The material below holds pictures, which are to be left out; copy exactly the lines from the one with "Where should I click to: Click the 7" through the one with "Click the Generally favorable reviews text".
======== Records for processing ========
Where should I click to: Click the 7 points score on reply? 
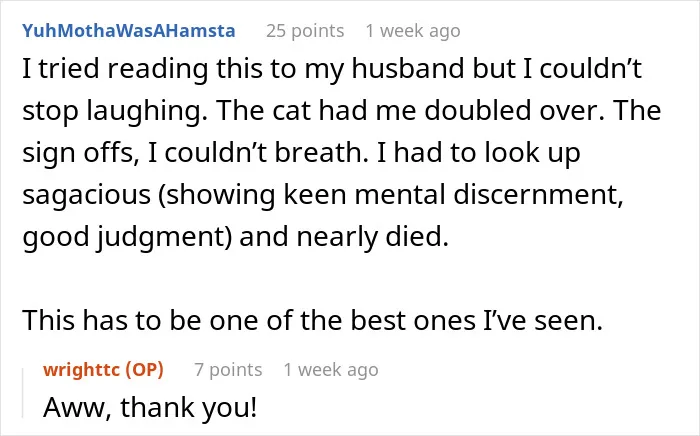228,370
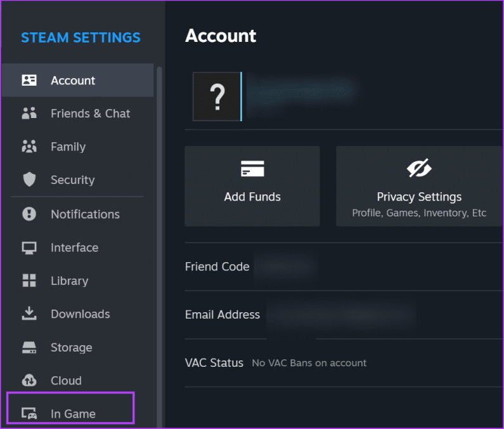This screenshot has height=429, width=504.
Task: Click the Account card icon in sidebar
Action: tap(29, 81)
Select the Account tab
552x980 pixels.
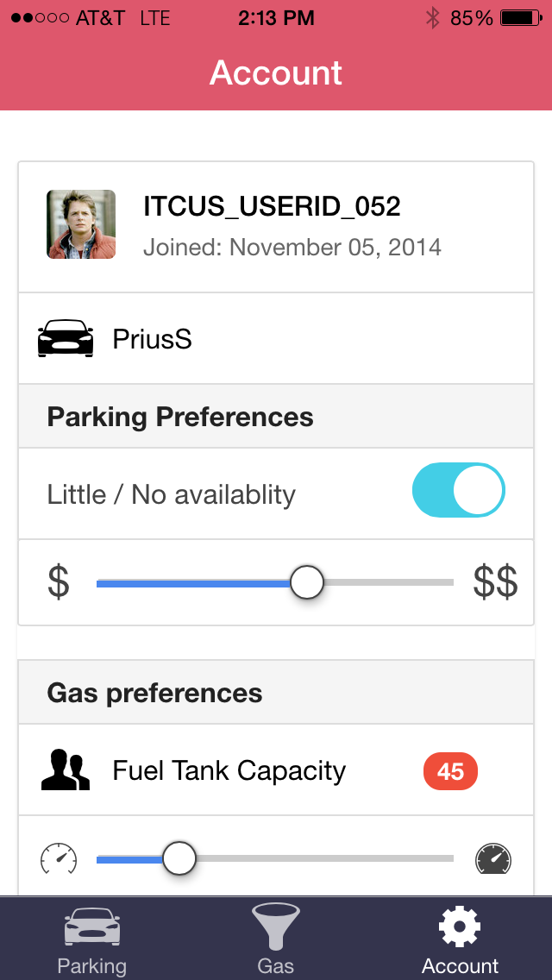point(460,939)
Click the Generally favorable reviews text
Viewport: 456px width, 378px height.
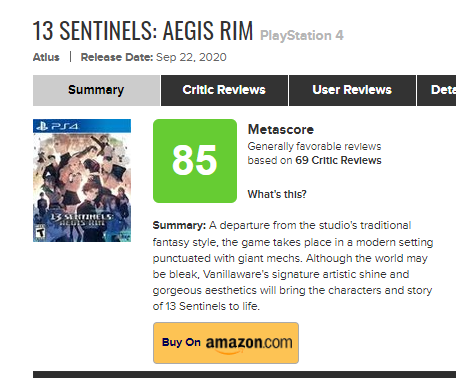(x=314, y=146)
========
======== Records for processing ========
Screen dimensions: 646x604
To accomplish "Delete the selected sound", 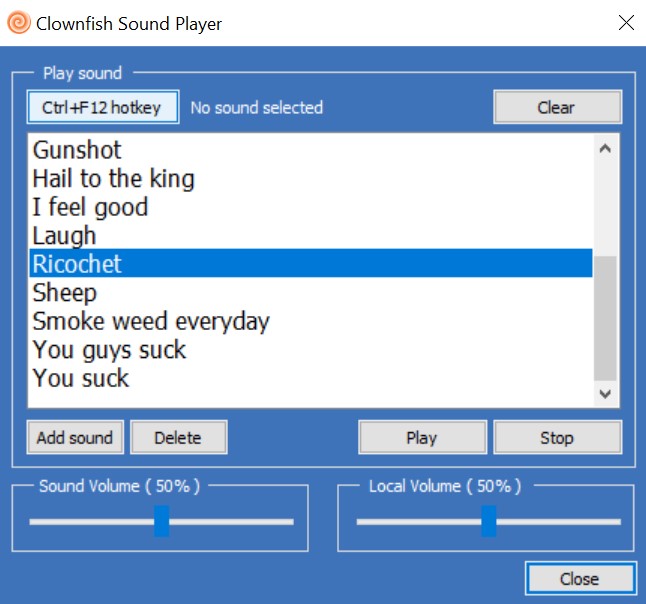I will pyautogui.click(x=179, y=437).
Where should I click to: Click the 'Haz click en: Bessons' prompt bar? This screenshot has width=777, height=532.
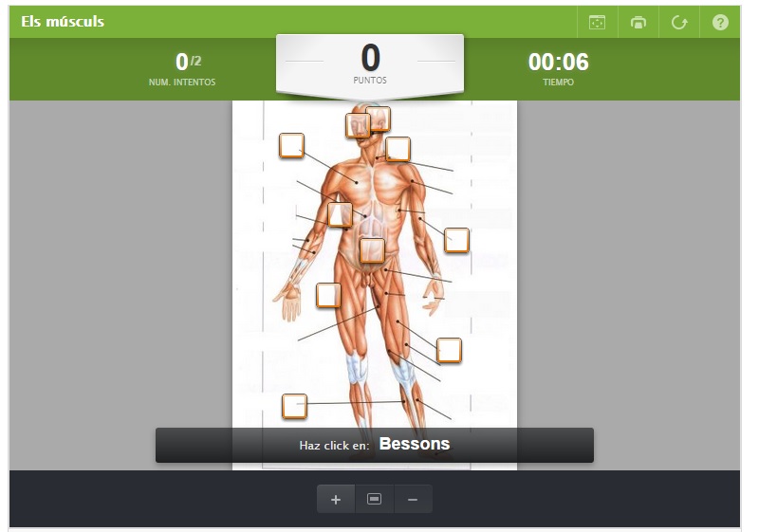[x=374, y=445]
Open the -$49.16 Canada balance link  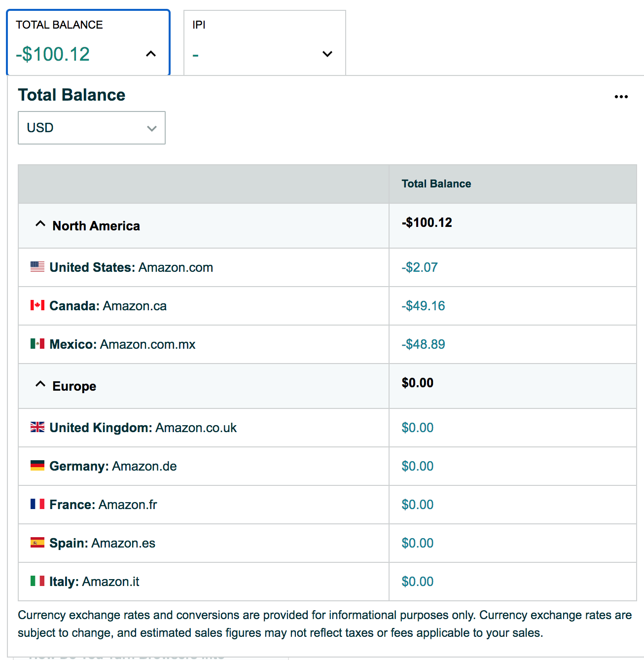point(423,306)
========
■ Response ■
Where should I click to: Click the 7 points score on reply? 
228,370
This screenshot has height=429, width=504.
Task: Click the Account card icon in sidebar
Action: tap(29, 81)
Select the Account tab
552x980 pixels.
point(460,939)
Click the Generally favorable reviews text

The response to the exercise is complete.